Due to currently known limitations in physics, there is no expectation that any digital computer (or combination) on Earth will be capable of breaking 128-bit or 256-bit encryption via brute-force.[8][citation needed] Whether or not quantum computers will be able to do so in practice is still unknown, though theoretical analysis suggests such possibilities.
As a result, there can be no exact answer for the password strength required to resist brute force attack in practice. NIST recommends 80-bits for the most secure passwords, which can nearly be achieved with a 95-character character set (e.g., original ASCII) with a 12-character random password (12 x 6.5 bits = 78).[4]"
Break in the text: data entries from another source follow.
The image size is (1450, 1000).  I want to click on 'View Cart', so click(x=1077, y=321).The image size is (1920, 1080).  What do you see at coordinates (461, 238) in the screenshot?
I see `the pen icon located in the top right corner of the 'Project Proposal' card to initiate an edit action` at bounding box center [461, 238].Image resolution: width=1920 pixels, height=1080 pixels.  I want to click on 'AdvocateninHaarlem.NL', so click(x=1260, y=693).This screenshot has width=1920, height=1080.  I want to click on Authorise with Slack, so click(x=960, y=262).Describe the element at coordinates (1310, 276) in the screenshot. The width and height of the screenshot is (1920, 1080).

The weak link is usually the password used to protect the data... My standard password may be only twelve characters (some experts recommend longer passwords, but a long password isn't very practical if the only way to remember it is by writing it down...) but it contains upper and lower-case letters, numbers and punctuation marks. It is short enough that I can easily remember it
And considering that it is safe to assume that the vast majority of computer users do not encrypt their sensitive data files, anything that makes it easier for folks to do so, even if it costs a little money, is worth considering. For example, I have goSecure as an "Open with..."option in my Finder contextual menus via FruitMenu. Encrypting a file/folder is as simple as selecting it, navigating to the "Open with..." contextual menu item, inputing the password twice and clicking "OK."
Most of us are protecting data from common thieves and the like who have neither access to a super computer nor the inclination to attempt to crack an encrypted file, so
any level of encryption is going to be better than none.